We found patients with a length of admission shorter that the median length had a higher risk of suicide. This might indicate that these patients did not receive sufficient treatment and that they might have benefited from the treatment they could have had during a longer admission. On the other hand, we do have information from paper IV [Nordentoft et al., 2004] that the suicide risk for patients with schizophrenia was reduced at the same speed as for the general population during the period where the median length of admissions was dramatically reduced. Therefore, it cannot be concluded that psychiatric admissions of a certain length are necessary to prevent suicide. The finding that patients with short admissions have a higher risk of suicide might be a result of a common underlying factor determining both the short duration of admission and the increased risk of suicide. Such an underlying condition could be, for example, illness-related factors. Hawton and colleagues identified poor compliance as such a risk factor [Hawton et al., 2005], and comorbid substance abuse might be another example of such a factor. It could be argued that the finding of increased suicide risk the first week after discharge represents reversed causality, namely that inpatient stays were interrupted by patients' suicide, but only patients who were discharged for at least one day were included in analyses of suicide risk after discharge.

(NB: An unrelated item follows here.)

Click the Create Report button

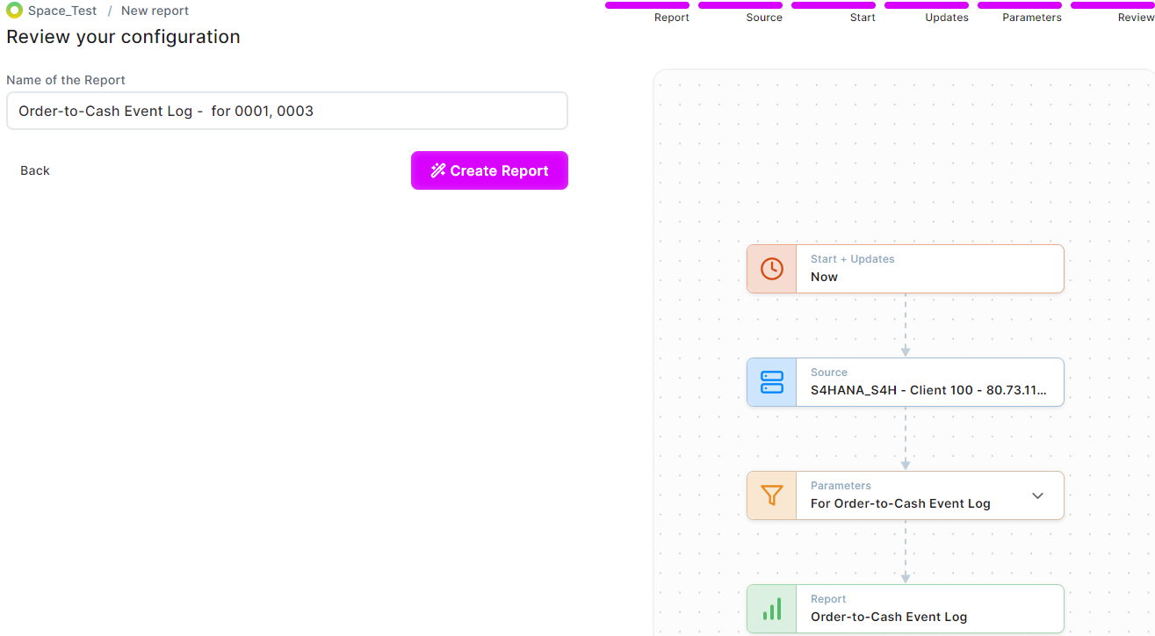coord(489,170)
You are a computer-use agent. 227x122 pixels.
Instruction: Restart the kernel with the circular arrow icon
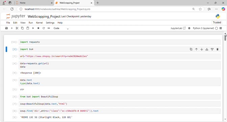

This study demonstrates that there are two sharp peaks of risk for suicide around psychiatric hospitalisation, one in the first week after admission while another in the first week after discharge; suicide risk is significantly higher in patients who had less than median duration of hospital treatment; affective disorders impact suicide at the strongest in terms of both its effect size and population attributable risk; and suicide risk associated with affective and schizophrenia spectrum disorders declines quickly after treatment and recovery while the risk associated with substance abuse disorders declines relatively slower. This study also indicates that an admission history increases suicide risk relatively more in women than in men; and suicide risk is substantial for substance disorders and for multiple admissions in women but not in men.